Other two smaller stocks of 13.2 tons are kept at Arusha National Park and the Ngorongoro conservation Area, under the control of the Tanzania National Parks and Ngorongoro Conservation Area Authority.
But, when Tanzania is trying to lobby other nations to ban ivory trade in China, Thailand, Japan and other South-East Asian markets, wildlife conservationists are looking for openness and transparency in government’s wildlife departments.
Local and international conservation groups blamed the government of Tanzania for failing to involve poor communities in conservation of wildlife, while rich hunting companies benefit more from wildlife resources.
London based International Institute for Environment and Development (IIED) said in its paper published this week that a potentially valuable tool that generates incentives for local people to engage in conservation is in danger of being overlooked.
The paper to address delegates of the ongoing “Wildlife Crime Conference,” urges policymakers to combine law enforcement and efforts to reduce demand with incentives that encourage poor communities to use wildlife in a sustainable and well regulated way.
“Effectively tackling wildlife crime means developing approaches that protect wildlife for poor people not from poor people,” it says.
The paper-, whose authors include staff at IIED the International Trade Center and the IUCN (the International Union for Conservation of Nature) specialist group on Sustainable Use and Livelihoods, notes that, wildlife is one of the strongest assets for sustainable development for many rural communities.
A wealth of experience from across the globe demonstrates that sustainable use of that wildlife – through trade, tourism and trophy-hunting – can be one of the most powerful incentives for conservation as well as acting as an engine for local economic development.
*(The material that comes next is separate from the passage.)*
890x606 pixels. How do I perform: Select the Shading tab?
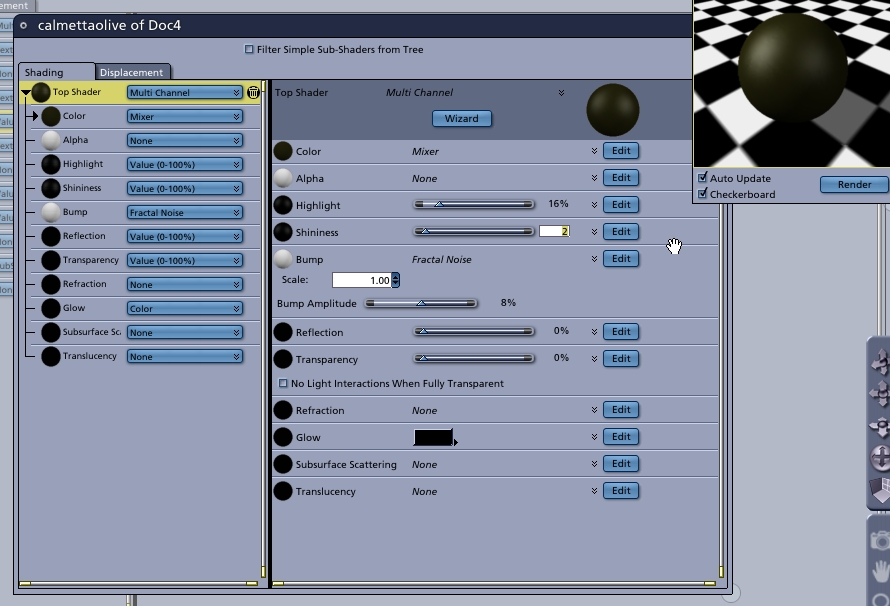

Trafficking of wildlife, driven by escalating demand for products such as rhino horn and elephant ivory, is a booming market worth US$19 billion a year.
It has long been a concern to conservation organizations – some of the species involved are highly endangered or are iconic conservation flagships – but has recently become of wider, national security, concern because of suggested links to organized crime and armed militant groups.
But wildlife means more than just the elephants, rhinos and tigers that dominate the news headlines. There’s a danger that a focus on these iconic species will lead policymakers to develop ‘one-size fits all’ responses.
Across Africa and Asia, the wildlife trade also involves many other species that could form an important component of local economies if people were allowed to use them in a sustainable way.
“It is encouraging to see serious commitment from world leaders to address the deepening problem of wildlife crime,” says Dilys Roe, Principal Researcher at IIED. “But while strengthening law enforcement and reducing demand are important, we also need to pay more attention to how best to incentivize local people to manage and conserve wildlife.”
Simon Milledge, head of IIED’s forest team says: “Heavy-handed law enforcement can be a blunt instrument for addressing this complex issue. If not well targeted it could have serious, unintended, implications for some of the world’s poorest communities as well as failing to recognize their potential to conserve wild species by using them sustainably.”
The unintended consequences of heavy-handed responses to wildlife poaching were recently exposed in Tanzania, where a parliamentary inquiry found 13 people were murdered and thousands of livestock maimed or killed.
“Sustainable wildlife use and a well regulated trade are important components of strategies to combat illegal trade and generate conservation success”, says Michael Murphree, Interim Chair of the IUCN Species Survival Commission’s Sustainable Use and Livelihoods Specialist Group.